Subject categories Gastroenterology and Hepatology, Microbiology in the medical area

Abstract

The effects of dietary interventions on gut bacteria are ambiguous. Following a previous intervention study, we aimed to determine how differing diets impact gut bacteria and if bacterial profiles predict intervention response.Sixty-seven patients with IBS were randomised to traditional IBS (n=34) or low fermentable oligosaccharides, disaccharides, monosaccharides and polyols (FODMAPs) (n=33) diets for 4 weeks. Food intake was recorded for 4 days during screening and intervention.
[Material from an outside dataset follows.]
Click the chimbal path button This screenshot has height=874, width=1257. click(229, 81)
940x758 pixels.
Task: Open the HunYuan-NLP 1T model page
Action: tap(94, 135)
Faecal samples and IBS Symptom Severity Score (IBS-SSS) reports were collected before (baseline) and after intervention. A faecal microbiota dysbiosis test (GA-map Dysbiosis Test) evaluated bacterial composition. Per protocol analysis was performed on 61 patients from whom microbiome data were available.Responders (reduced IBS-SSS by ≥50) to low FODMAP, but not traditional, dietary intervention were discriminated from non-responders before and after intervention based on faecal bacterial profiles. Bacterial abundance tended to be higher in non-responders to a low FODMAP diet compared with responders before and after intervention. A low FODMAP intervention was associated with an increase in Dysbiosis Index (DI) scores in 42% of patients; while decreased DI scores were recorded in 33% of patients following a traditional IBS diet. Non-responders to a low FODMAP diet, but not a traditional IBS diet had higher DI scores than responders at baseline. Finally, while a traditional IBS diet was not associated with significant reduction of investigated bacteria, a low FODMAP diet was associated with reduced Bifidobacterium and Actinobacteria in patients, correlating with lactose consumption.A low FODMAP, but not a traditional IBS diet may have significant impact on faecal bacteria. Responsiveness to a low FODMAP diet intervention may be predicted by faecal bacterial profiles.NCT02107625.